Énoncé 1:
Relevez dans l'extrait sur le travail détaché toutes les dates, tous les montants et toutes les durées.
Énoncé 2:
Rédigez la suite de l'extrait sur le travail détaché, en partant de sa dernière phrase.

Extrait:
---

Les premières pierres d’une loi furent donc posées à l’échelle européenne le 3 juin dernier, avec l’adoption d’une directive établissant la responsabilité solidaire des maîtres d’ouvrage et des donneurs d’ordre, ainsi qu’une amende de 2 000 euros pour chaque salarié détaché non déclaré à l’inspection du travail. Autre mesure symbolique : la création d’une « liste noire » regroupant les entreprises saisies pour travail illégal. Ces dernières se verront privées de toute aide publique pendant cinq ans et recevront une amende de 100 000€ en cas de récidive.
A la demande de la Fédération française du bâtiment, François Rebsamen dit aujourd’hui vouloir aller plus loin avec la constitution d’ « unités régionales spécialisées » de l’inspection du travail, visant à renforcer les contrôles. Afin de faciliter les enquêtes (qui, dans le contexte du détachement, s’étalent sur plusieurs pays), la carte d’identité professionnelle sera élargie à tous les employés du bâtiment. « Si les travailleurs d’un chantier ne possèdent pas cette carte, il y aura une forte suspicion de fraude », estime Jacques Chanut.

---

Entrées pour repérer des mots et des éléments
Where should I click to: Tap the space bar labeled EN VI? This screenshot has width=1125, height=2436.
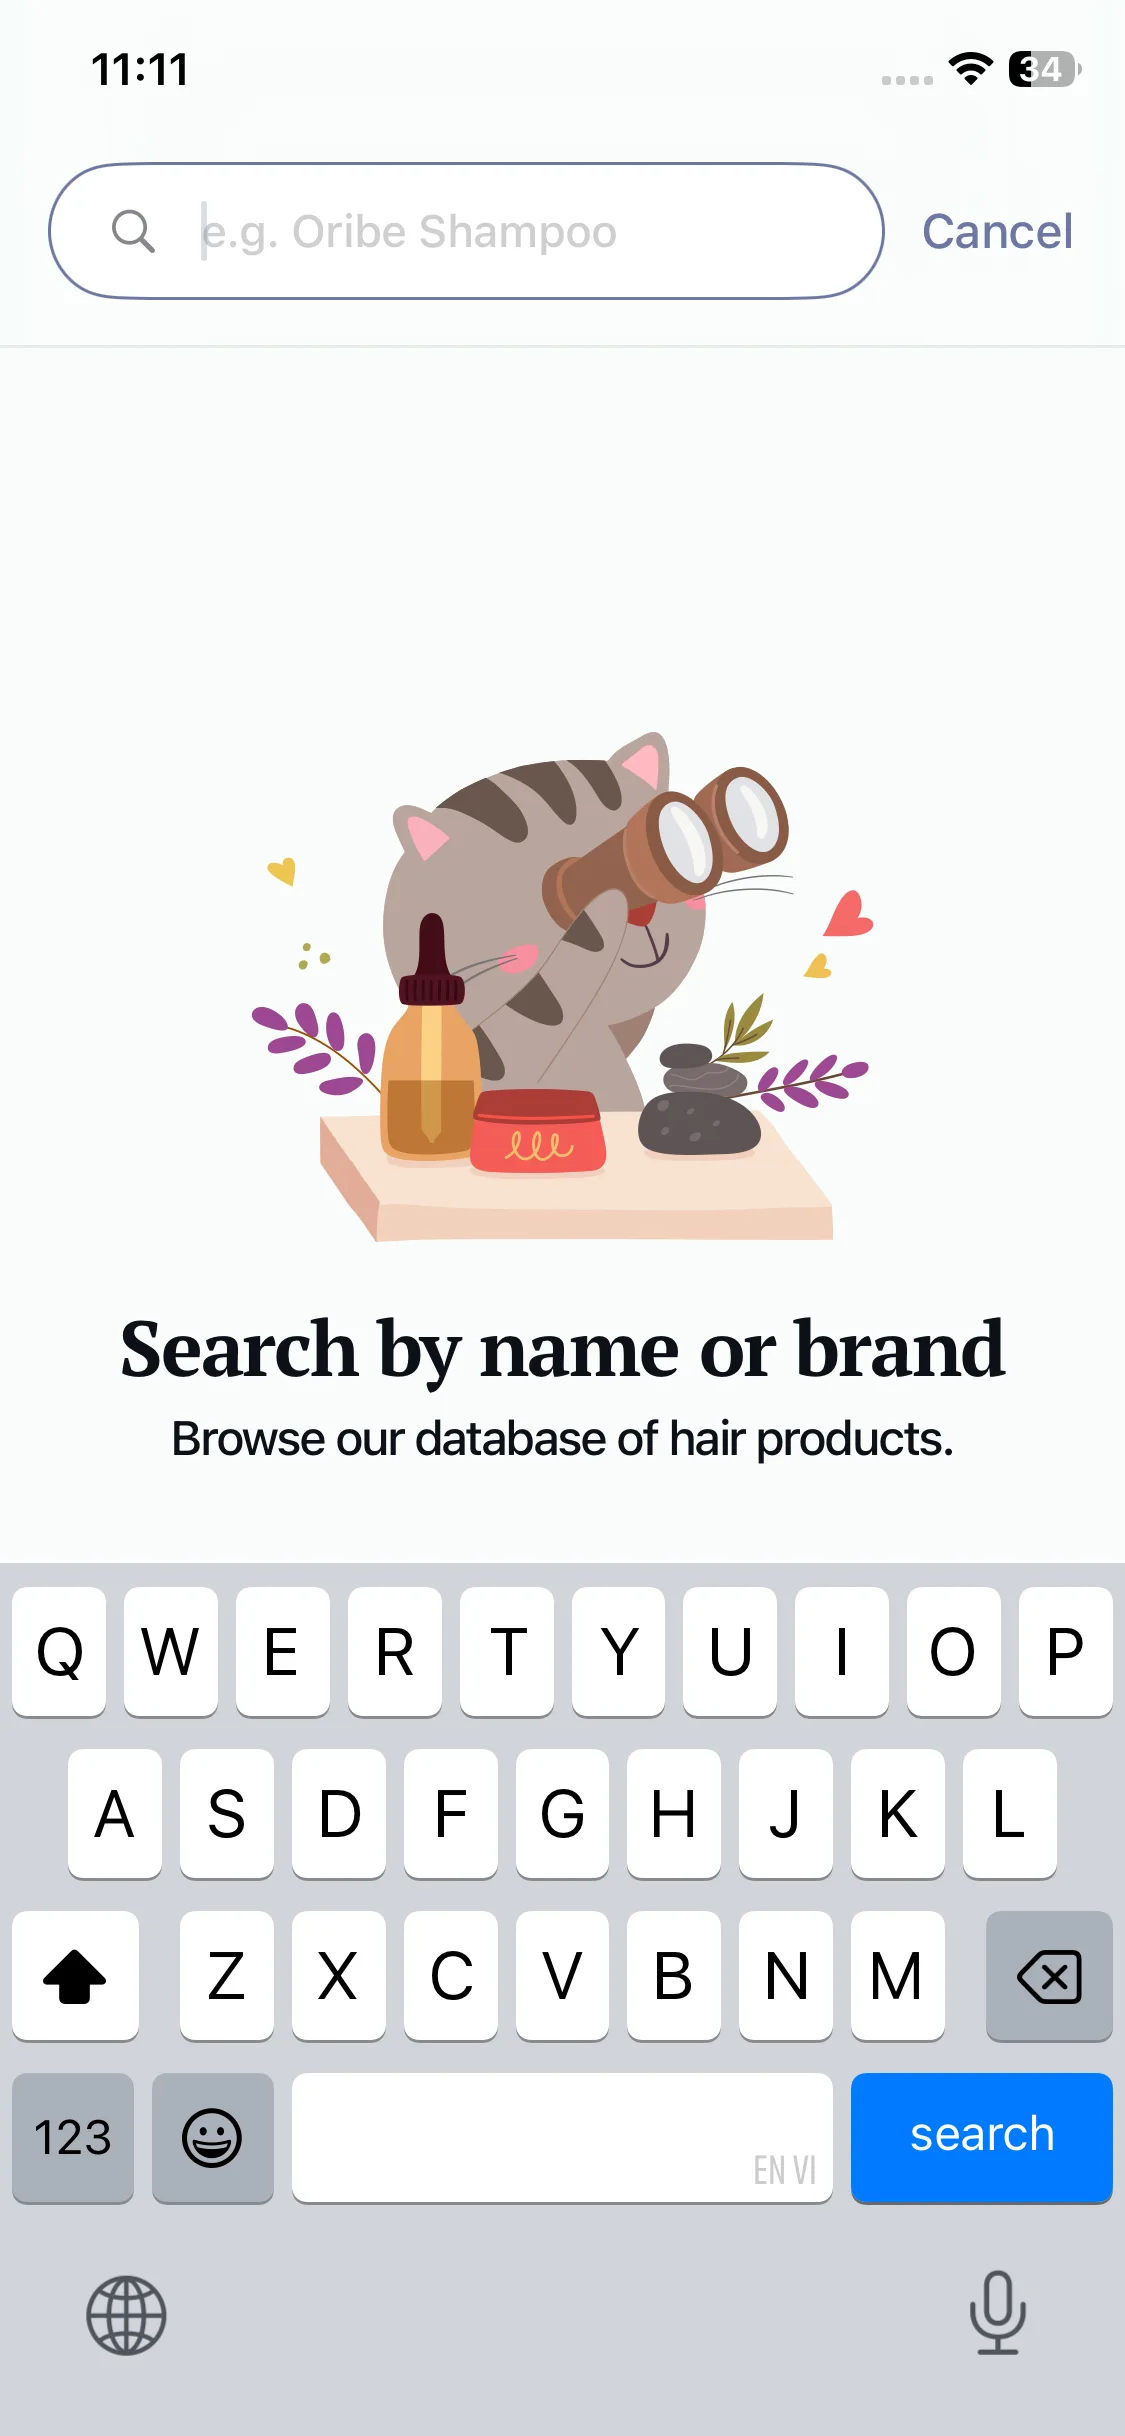[x=562, y=2137]

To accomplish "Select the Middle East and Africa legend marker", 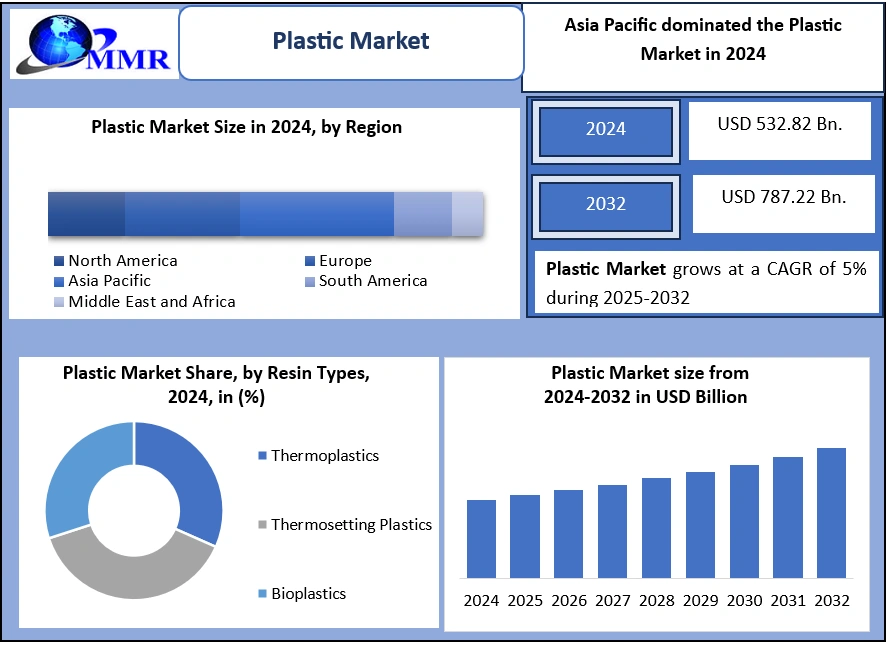I will [58, 301].
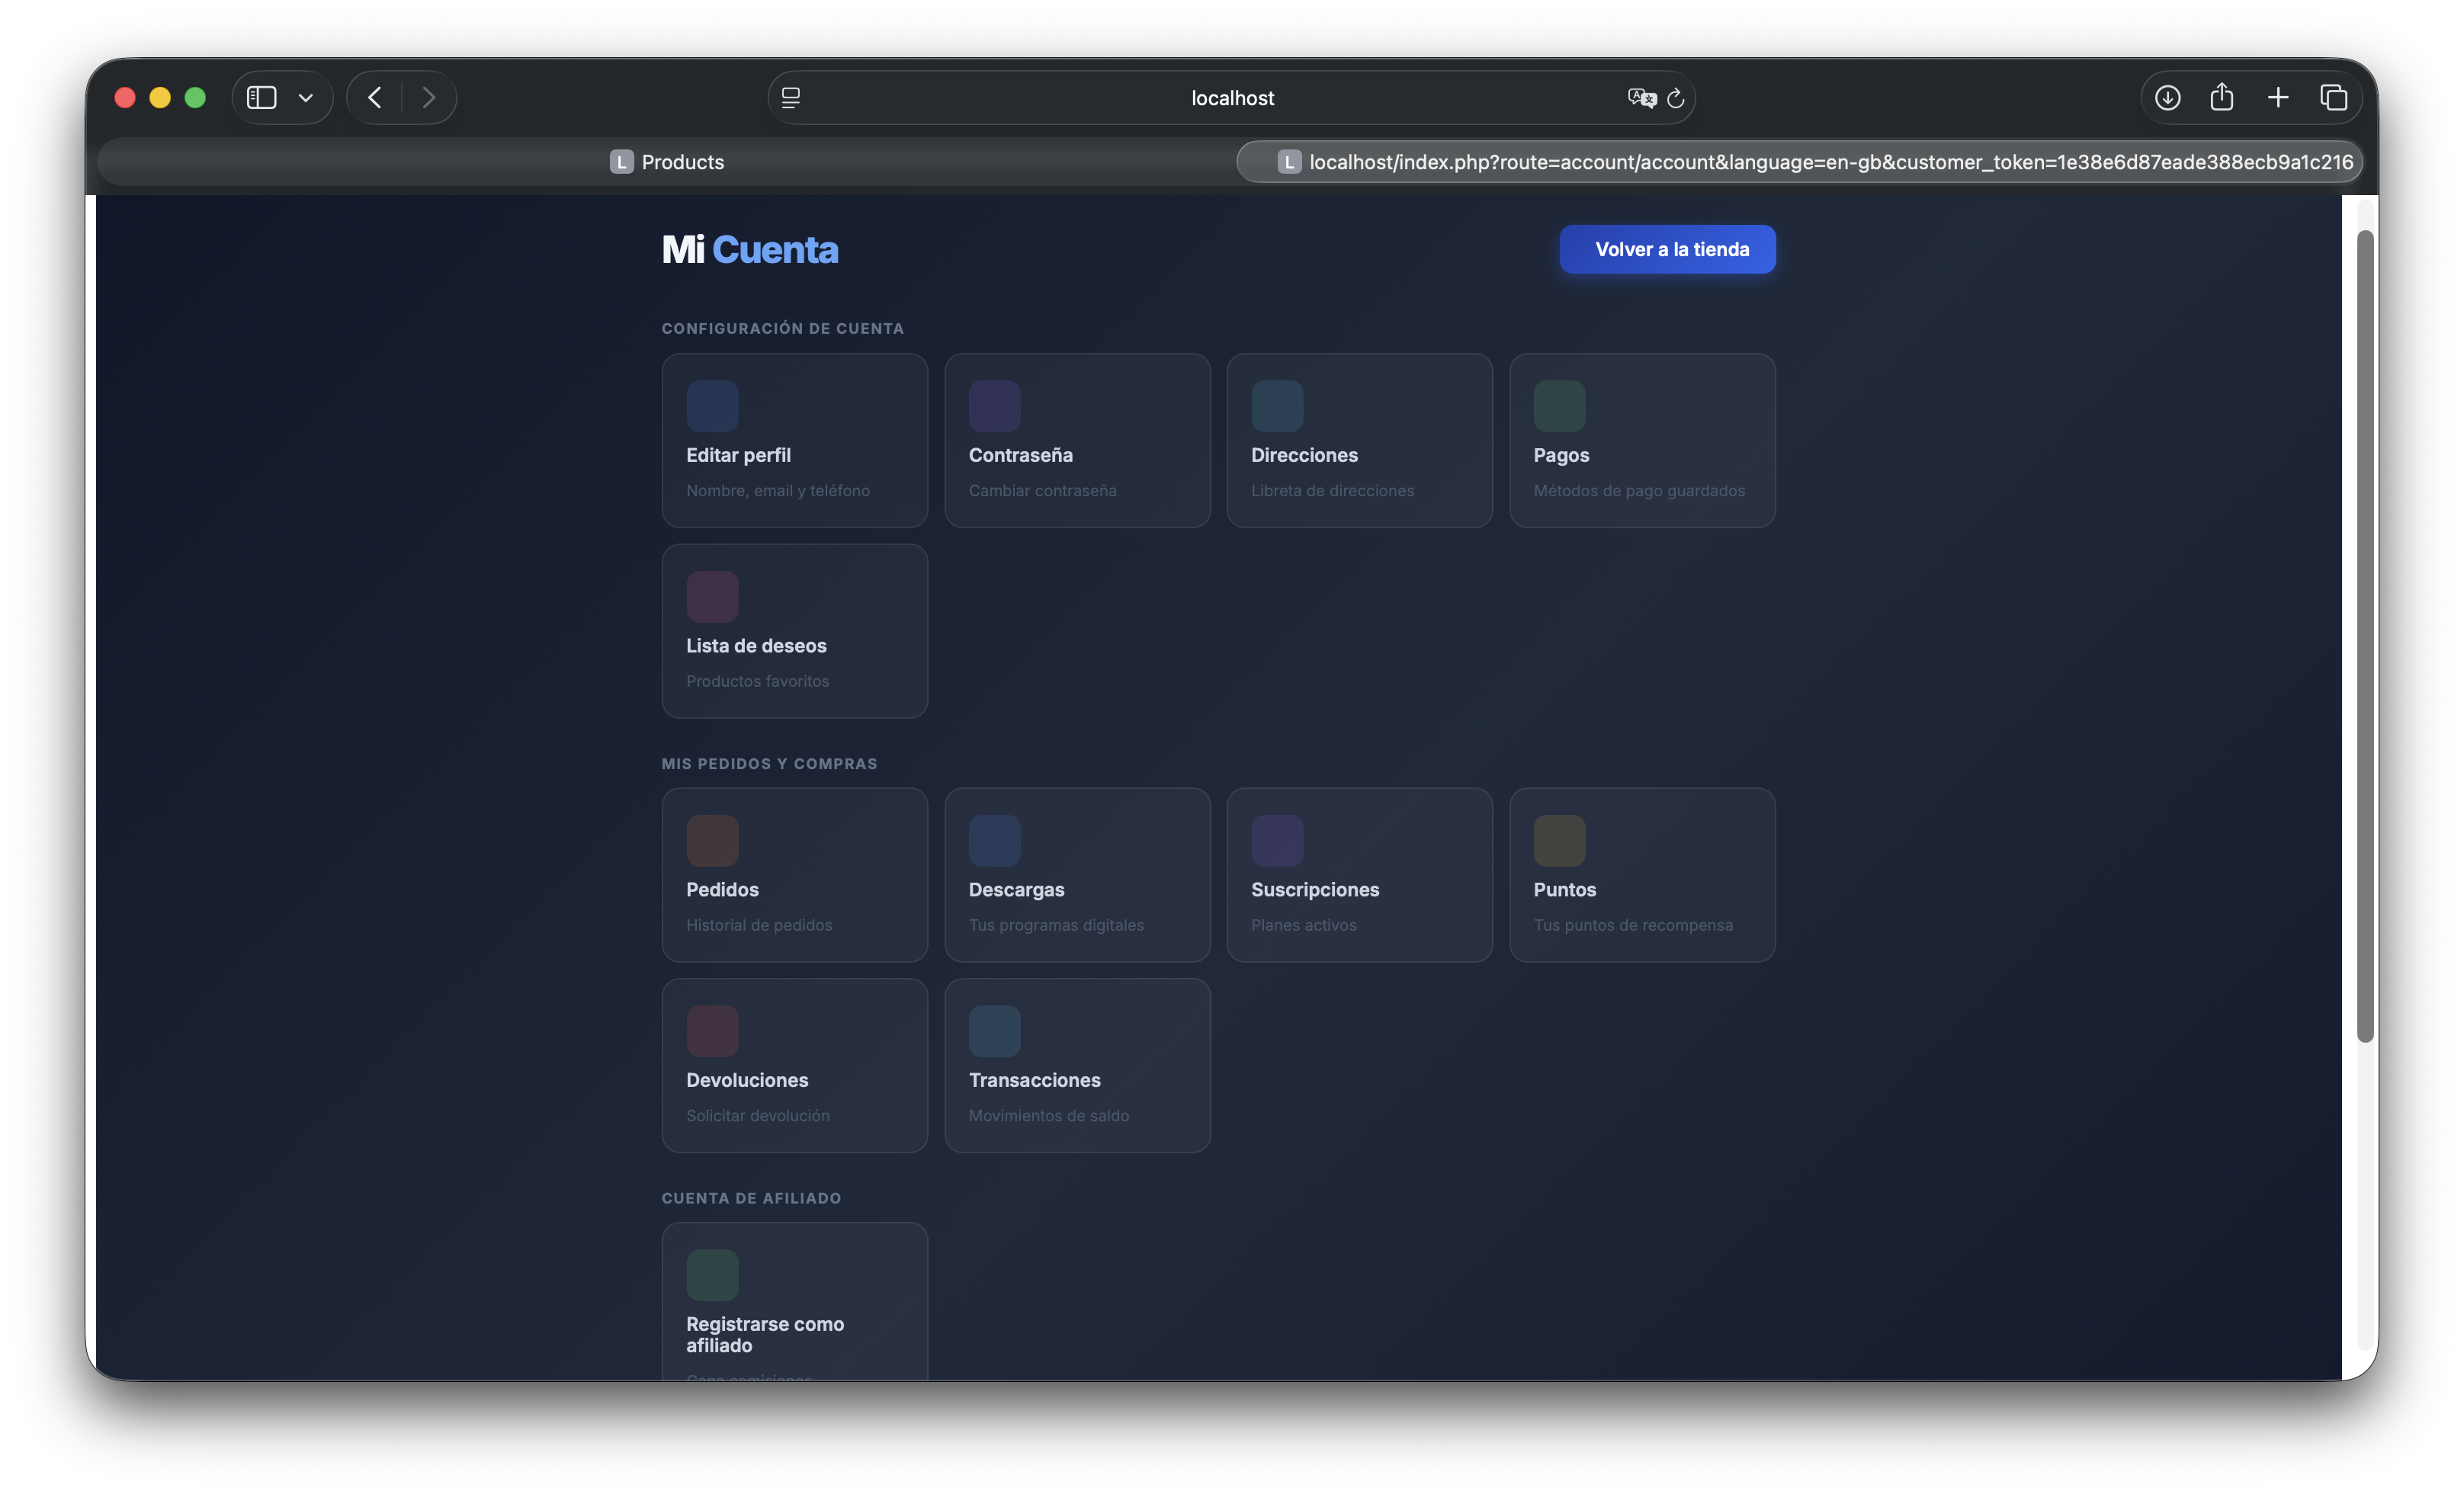
Task: Go back with the browser back arrow
Action: coord(375,97)
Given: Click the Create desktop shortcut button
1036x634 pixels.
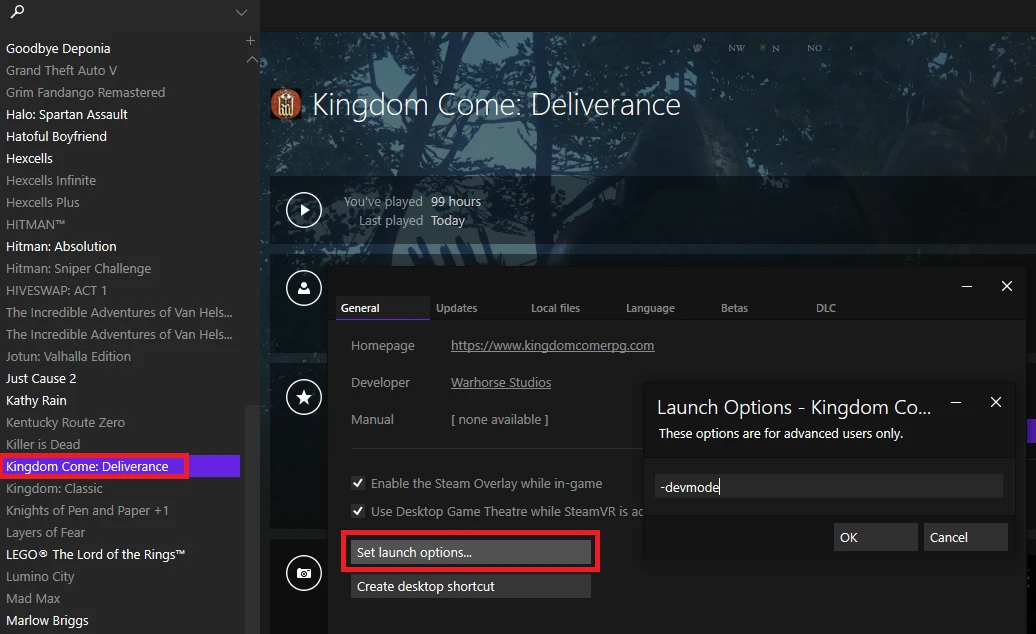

---

Résultat attendu 1:
- le 3 juin
- 2 000 euros
- cinq ans
- 100 000€

Résultat attendu 2:
Le président de la FFB, Jacques Chanut, s’est montré convaincu par les déclarations du ministre, qui font écho à des plaintes exprimées depuis plus de deux ans par son secteur. M. Rebsamen affirme avoir l’intention de prolonger cette réflexion sur la régulation du travail détaché, et tend donc la main aux représentants des secteurs routiers, agricoles et de la restauration.